Lebendige Demokratie braucht einen öffentlichen politischen Diskurs. Dieser kann besser oder schlechter gelingen. Die Digitalisierung, vor allem das Internet, hat neue Medien und Praktiken der Kommunikation mit sich gebracht, in denen dieser Diskurs stattfinden kann. Dazu gehört die Online-Kommentarfunktion unter journalistischen Artikeln. Diese Funktion scheint einerseits wegen der breiten Partizipationsmöglichkeiten besonders geeignet, den demokratischen Diskurs zu fördern; andererseits scheint sie den Diskurs dabei auch auf spezifische Weise zu gefährden, und zwar insbesondere durch sogenannte "Hass-Kommentare". Wie kann man dem Problem "hässlicher Rede" im Internet begegnen, um den demokratischen Diskurs zu unterstützen? Dazu gibt es verschiedene Vorschläge. Unter anderem wird die Idee verfolgt, bei der Anonymität anzusetzen. Meist wird vorgeschlagen, sie aufzugeben. Man kann jedoch auch dafür argumentieren, sie in bestimmter Hinsicht zu erhöhen. Warum das und wie genau?
Damit der öffentliche Diskurs seine Funktion für die politische Meinungsbildung erfüllen kann, muss er bestimmten normativen Voraussetzungen genügen, die festlegen, wie er formal verfasst sein muss. Nicht jeder Streit auf der Strasse ist der politischen Meinungsbildung förderlich.

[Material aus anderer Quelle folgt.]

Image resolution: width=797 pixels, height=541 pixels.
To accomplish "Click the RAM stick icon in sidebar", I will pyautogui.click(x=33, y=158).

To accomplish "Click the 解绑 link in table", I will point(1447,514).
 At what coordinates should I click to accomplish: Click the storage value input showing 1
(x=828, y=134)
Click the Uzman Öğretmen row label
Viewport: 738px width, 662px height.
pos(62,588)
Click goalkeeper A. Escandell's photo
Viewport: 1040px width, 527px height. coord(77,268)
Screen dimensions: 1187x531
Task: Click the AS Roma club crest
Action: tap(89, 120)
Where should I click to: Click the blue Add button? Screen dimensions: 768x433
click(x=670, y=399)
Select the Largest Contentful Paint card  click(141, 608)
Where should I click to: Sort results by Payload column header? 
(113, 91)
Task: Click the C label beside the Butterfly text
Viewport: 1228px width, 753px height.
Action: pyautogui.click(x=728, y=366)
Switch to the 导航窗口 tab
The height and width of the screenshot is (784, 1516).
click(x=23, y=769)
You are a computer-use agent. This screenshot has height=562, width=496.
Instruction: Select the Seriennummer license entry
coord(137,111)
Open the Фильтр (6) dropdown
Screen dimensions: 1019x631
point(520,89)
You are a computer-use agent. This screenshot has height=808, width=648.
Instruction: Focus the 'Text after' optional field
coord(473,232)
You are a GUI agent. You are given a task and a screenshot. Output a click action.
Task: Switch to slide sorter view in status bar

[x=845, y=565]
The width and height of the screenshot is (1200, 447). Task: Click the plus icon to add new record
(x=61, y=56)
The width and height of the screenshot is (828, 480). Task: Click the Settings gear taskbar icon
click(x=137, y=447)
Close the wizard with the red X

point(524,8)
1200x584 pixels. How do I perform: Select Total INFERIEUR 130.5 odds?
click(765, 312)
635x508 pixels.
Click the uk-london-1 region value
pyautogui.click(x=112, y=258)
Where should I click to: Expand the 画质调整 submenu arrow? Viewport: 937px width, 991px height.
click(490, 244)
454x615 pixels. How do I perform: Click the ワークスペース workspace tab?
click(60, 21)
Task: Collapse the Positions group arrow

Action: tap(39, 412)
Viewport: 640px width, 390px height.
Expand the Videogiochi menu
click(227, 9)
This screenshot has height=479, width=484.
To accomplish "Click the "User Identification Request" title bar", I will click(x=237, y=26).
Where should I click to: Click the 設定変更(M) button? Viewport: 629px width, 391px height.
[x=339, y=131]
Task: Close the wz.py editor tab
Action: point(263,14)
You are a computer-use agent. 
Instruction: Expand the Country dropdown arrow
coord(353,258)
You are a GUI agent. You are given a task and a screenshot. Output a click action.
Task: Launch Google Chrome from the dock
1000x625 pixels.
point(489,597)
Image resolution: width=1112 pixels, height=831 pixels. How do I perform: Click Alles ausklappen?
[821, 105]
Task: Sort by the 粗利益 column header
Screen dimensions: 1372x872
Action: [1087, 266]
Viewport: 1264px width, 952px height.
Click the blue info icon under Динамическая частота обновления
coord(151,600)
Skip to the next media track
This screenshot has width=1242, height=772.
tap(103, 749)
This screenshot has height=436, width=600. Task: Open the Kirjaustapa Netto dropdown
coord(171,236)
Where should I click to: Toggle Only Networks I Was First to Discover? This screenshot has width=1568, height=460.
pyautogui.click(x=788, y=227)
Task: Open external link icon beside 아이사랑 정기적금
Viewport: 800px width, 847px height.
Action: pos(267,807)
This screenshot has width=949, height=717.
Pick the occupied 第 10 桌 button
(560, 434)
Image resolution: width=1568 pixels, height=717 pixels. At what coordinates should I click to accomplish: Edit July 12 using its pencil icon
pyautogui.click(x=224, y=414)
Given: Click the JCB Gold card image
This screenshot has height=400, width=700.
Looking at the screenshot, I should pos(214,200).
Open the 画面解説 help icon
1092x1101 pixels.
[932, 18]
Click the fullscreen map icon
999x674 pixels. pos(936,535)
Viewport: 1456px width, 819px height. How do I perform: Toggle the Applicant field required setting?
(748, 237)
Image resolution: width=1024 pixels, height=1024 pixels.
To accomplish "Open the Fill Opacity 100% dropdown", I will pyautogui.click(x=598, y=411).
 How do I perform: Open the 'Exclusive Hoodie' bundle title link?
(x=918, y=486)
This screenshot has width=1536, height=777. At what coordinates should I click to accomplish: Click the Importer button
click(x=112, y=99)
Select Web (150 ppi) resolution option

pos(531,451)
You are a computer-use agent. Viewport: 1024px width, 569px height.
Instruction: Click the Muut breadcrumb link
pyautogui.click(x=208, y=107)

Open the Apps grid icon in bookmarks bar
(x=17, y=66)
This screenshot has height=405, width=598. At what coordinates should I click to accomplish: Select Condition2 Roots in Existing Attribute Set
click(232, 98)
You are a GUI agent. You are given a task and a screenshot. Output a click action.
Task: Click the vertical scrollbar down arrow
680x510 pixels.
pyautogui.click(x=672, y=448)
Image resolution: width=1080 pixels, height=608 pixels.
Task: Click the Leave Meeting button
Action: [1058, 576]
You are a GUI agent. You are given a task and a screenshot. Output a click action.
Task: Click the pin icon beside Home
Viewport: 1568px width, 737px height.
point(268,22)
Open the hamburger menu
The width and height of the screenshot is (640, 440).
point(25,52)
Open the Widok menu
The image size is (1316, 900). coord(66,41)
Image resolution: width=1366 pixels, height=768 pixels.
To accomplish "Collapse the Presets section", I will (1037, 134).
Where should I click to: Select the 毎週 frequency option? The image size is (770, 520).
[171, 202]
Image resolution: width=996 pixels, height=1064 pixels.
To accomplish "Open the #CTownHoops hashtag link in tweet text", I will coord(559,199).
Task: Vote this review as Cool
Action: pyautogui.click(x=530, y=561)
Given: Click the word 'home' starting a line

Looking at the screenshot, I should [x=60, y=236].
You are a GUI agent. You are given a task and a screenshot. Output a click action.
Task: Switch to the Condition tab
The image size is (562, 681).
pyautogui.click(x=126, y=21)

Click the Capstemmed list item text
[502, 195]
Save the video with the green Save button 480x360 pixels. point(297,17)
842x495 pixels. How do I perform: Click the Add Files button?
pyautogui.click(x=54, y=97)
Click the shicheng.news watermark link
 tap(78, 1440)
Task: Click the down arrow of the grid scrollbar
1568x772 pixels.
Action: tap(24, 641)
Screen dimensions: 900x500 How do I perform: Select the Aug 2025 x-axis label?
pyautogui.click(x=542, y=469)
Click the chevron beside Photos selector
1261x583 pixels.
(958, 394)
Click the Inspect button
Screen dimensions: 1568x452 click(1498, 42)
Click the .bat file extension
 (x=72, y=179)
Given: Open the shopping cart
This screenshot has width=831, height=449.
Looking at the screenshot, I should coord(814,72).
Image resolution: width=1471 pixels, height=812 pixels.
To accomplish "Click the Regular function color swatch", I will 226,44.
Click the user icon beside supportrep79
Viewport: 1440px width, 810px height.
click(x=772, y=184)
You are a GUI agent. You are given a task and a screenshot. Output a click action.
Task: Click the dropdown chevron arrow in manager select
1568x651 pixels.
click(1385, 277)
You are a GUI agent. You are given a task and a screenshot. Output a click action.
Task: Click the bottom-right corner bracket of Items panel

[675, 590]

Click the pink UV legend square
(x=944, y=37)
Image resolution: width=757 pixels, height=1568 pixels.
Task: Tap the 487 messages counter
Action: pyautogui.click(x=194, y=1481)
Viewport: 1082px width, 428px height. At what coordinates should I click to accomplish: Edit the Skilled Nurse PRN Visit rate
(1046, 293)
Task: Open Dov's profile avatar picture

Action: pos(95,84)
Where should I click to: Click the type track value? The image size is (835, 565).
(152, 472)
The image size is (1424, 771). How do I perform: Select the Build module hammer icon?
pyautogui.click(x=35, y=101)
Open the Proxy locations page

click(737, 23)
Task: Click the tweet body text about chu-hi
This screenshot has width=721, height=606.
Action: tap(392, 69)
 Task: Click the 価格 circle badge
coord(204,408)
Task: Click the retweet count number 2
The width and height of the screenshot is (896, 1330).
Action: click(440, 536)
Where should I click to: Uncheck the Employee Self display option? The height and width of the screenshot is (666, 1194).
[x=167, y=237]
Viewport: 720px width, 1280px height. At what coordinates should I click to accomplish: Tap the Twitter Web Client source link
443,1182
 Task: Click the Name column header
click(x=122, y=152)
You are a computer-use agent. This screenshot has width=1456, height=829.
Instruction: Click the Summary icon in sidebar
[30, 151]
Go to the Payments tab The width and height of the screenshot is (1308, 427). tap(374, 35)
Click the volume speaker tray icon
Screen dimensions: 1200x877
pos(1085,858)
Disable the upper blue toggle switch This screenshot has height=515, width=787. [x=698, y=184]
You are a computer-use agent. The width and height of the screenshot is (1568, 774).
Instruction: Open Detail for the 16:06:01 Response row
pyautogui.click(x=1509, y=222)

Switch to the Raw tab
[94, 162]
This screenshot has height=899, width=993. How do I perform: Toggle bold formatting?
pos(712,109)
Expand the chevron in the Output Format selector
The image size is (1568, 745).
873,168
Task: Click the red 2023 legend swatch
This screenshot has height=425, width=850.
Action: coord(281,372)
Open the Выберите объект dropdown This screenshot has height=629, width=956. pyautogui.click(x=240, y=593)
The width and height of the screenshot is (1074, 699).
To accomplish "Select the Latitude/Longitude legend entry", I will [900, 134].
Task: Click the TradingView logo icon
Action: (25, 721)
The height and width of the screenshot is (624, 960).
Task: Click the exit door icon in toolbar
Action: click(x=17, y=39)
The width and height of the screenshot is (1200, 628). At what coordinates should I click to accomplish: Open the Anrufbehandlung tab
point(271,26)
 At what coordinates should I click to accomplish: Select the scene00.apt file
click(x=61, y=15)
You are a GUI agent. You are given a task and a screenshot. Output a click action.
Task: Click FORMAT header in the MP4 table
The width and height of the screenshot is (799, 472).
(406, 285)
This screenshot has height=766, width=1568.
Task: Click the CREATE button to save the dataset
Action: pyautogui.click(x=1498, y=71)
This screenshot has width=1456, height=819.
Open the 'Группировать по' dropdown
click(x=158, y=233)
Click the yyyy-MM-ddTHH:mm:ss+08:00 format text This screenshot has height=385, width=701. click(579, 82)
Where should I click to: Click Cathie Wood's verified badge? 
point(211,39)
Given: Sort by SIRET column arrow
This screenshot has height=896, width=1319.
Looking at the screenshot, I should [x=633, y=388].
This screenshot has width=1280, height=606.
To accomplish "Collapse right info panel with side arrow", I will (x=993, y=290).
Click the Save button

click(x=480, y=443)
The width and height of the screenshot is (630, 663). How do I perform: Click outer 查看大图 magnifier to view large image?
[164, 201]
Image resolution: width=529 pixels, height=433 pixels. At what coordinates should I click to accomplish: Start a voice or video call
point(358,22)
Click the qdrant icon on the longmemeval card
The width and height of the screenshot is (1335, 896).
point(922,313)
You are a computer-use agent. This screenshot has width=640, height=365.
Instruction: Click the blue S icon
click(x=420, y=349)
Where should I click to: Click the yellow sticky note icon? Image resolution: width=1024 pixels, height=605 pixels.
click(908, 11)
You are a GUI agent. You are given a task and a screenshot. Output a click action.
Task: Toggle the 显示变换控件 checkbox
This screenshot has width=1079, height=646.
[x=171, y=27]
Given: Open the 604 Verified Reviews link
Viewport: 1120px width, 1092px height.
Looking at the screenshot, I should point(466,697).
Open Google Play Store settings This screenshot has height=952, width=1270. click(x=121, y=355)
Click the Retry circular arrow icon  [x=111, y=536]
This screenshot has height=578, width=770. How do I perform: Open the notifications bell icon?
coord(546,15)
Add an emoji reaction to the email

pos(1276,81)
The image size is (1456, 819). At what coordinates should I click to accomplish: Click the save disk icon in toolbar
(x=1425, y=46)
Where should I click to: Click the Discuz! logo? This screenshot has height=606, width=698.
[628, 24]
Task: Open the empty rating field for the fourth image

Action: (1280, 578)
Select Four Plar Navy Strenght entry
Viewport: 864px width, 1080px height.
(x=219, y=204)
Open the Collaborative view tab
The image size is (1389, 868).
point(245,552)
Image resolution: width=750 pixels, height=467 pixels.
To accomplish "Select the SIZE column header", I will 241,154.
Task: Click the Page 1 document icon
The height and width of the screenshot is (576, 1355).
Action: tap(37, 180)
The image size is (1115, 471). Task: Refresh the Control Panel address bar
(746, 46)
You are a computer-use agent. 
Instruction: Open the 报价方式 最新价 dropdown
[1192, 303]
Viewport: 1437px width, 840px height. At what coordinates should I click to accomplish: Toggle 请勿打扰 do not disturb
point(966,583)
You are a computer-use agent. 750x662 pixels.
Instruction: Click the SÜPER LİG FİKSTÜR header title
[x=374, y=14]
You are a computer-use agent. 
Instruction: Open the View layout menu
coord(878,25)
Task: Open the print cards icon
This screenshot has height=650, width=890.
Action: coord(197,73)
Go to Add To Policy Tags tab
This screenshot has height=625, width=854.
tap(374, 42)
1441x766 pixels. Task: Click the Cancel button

Ein klassischer und hilfreicher Vorschlag für Bedingungen solcher Diskussionen findet sich in der Diskurstheorie von Jürgen Habermas (Habermas 1982/82).
In seiner Theorie des kommunikativen Handelns nennt er (grob zusammengefasst) die folgenden fünf Bedingungen: 1) Öffentlichkeit (gegen Intransparenz), 2) die Gleichverteilung der Kommunikationschancen (jeder hat Rederecht und muss angehört werden), 3) die Gewaltlosigkeit und Zwangsfreiheit des Argumentationsklimas, 4) Inklusion (kein Ausschluss von Betroffenen) sowie 5) die Aufrichtigkeit der Sprecher (um Manipulationen, Überredung und Trug zu vermeiden).
Online-Kommentare erfüllen die ersten beiden Bedingungen und die vierte ziemlich gut, Öffentlichkeit, Kommunikationschancen, Inklusion; die dritte aber offenbar nicht: es gibt jede Menge Beleidigungen, Beschimpfungen, verbale Aggressionen, in denen statt sachlicher Argumente Angriffe gegen Personen gestartet werden. Beispiele dafür finden sich genug. Die "Ich bin hier" auf Facebook geht an solche Orte im Internet, um mit sachlichen Argumenten Widerrede zu bieten. Die vierte Bedingung müsste unter dem eigenen Thema "Fake News" im Netz verhandelt werden.
Die Netiquette, also Kommentarregeln der Online-Zeitungen bilden diese Grundbedingungen recht gut ab. Angesichts der zahlreichen Verstösse gegen diese Regeln sind einige Zeitungen dazu übergegangen, die Kommentarfunktion wieder abzuschalten. Beim 'Spiegel' beispielsweise oder der' Süddeutschen Zeitung' kann man nur noch wenige ausgewählte Artikel kommentieren, auch die 'NZZ' hat im Sommer 2017 die Kommentarfunktion unter den Artikeln abgestellt. Wenn man aber Online-Kommentare für die politische Meinungsbildung relevant und wichtig findet, dann sollte man zunächst nach anderen Möglichkeiten des Umgangs mit den störenden Beiträgen suchen, anstatt sie gänzlich zu unterbinden. Aber ist in Online-Kommentaren die Wahrscheinlichkeit des Ausartens von Diskursen höher als in anderen Umgebungen, sodass es Grund für besonderen Handlungsbedarf gibt und wenn ja, wo sollte man ansetzen?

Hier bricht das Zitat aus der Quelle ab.